Selected passage.
Tomatoes are among the most commonly consumed vegetables (technically they are fruit), but are you aware that they possess a variety of important health and antiaging benefits? Cooked or raw, sliced or juiced, tomatoes provide some surprising advantages.
Tomatoes Fight Aging
Tomatoes have been shown to help fight aging in an unexpected way: by reducing sun damage and thus helping to prevent wrinkles. At the University of Manchester, an investigative team evaluated the skin of 20 female volunteers (ages 21 to 47) who were randomly assigned to consume either 55 grams of tomato paste along with 10 grams of olive oil or the olive oil alone for 12 weeks along with their normal diet.
All the volunteers were exposed to ultraviolet (UV) rays at the start and end of the study, and the researchers found that the participants who consumed both tomato paste and olive oil had 33 percent more protection against sun damage to the skin than did those who consumed olive oil only. This difference appeared to be due to two factors.

Given information.
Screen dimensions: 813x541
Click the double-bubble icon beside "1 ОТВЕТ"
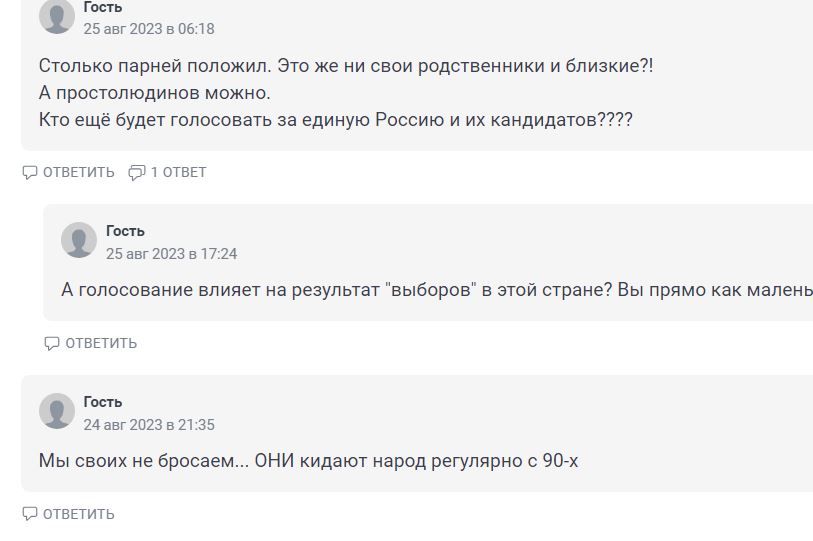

Exercise details. Output the full passage on the health and antiaging benefits of tomatoes, word for word.

Task result.
Tomatoes are among the most commonly consumed vegetables (technically they are fruit), but are you aware that they possess a variety of important health and antiaging benefits? Cooked or raw, sliced or juiced, tomatoes provide some surprising advantages.
Tomatoes Fight Aging
Tomatoes have been shown to help fight aging in an unexpected way: by reducing sun damage and thus helping to prevent wrinkles. At the University of Manchester, an investigative team evaluated the skin of 20 female volunteers (ages 21 to 47) who were randomly assigned to consume either 55 grams of tomato paste along with 10 grams of olive oil or the olive oil alone for 12 weeks along with their normal diet.
All the volunteers were exposed to ultraviolet (UV) rays at the start and end of the study, and the researchers found that the participants who consumed both tomato paste and olive oil had 33 percent more protection against sun damage to the skin than did those who consumed olive oil only. This difference appeared to be due to two factors.